LSTD 1153 – A History of the United States
Why is it cool?
We all know about the Salem Witch Trials, but what about the Salem tomato trial?
Once thought poisonous, the popular orange-red fruit was put on trial on Sept. 25, 1820, in Salem, N.J. A brave Robert Johnson stood before a crowd at the courthouse and consumed an entire basket of the fruit. He survived, proving everyone wrong, and the trial was promptly dismissed.
While the tomato trial may not be covered in A History of the United States, the course will reveal some equally important facts about America’s rich history and its goal of creating a government of the people, by the people and for the people. You will study the accomplishments of some extraordinary men and women, while also concentrating on the roles of many ordinary people.

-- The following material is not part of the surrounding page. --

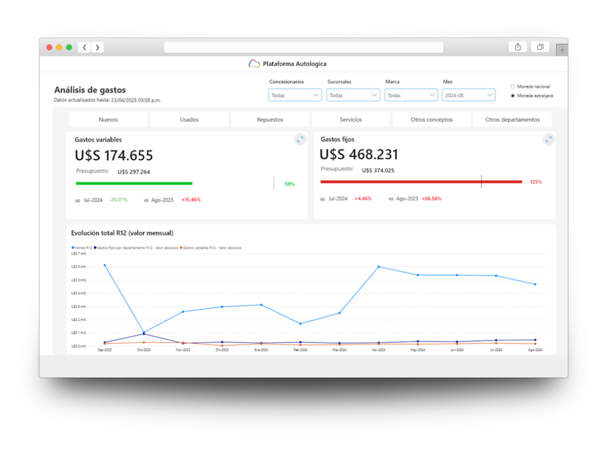Expand the Gastos fijos card

[x=548, y=139]
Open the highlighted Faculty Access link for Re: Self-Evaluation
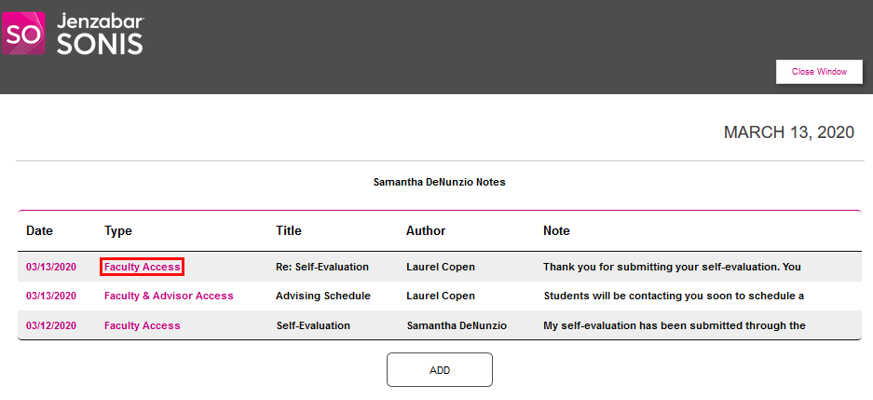The height and width of the screenshot is (400, 873). 142,267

A study of the entire history of the United States may seem daunting, even impossible. There’s so much to take in—the geographic diversity of the country, the 500 years of history that have shaped the nation, the intricacies of representative government, the peculiarities of American capitalism, and the broad mixture of races and cultures that make up the American population. This large and complex nation might be studied from any one of these perspectives. You might focus on the country’s geography and natural resources, trace the development of political theory, examine economic models or develop sociological paradigms. This class will lead you through a study of the United States by emphasizing the people of this country and the relationship of American citizens to the institutions they created.
After completing the class, you will more clearly understand the social, economic and political forces that have shaped America. You’ll understand periods of conflict and how they played out, and better understand the country’s role in the rest of the world. With this new-found perspective, you’ll be able to apply what you’ve learned to your everyday life and possibly find solutions to some of today’s problems.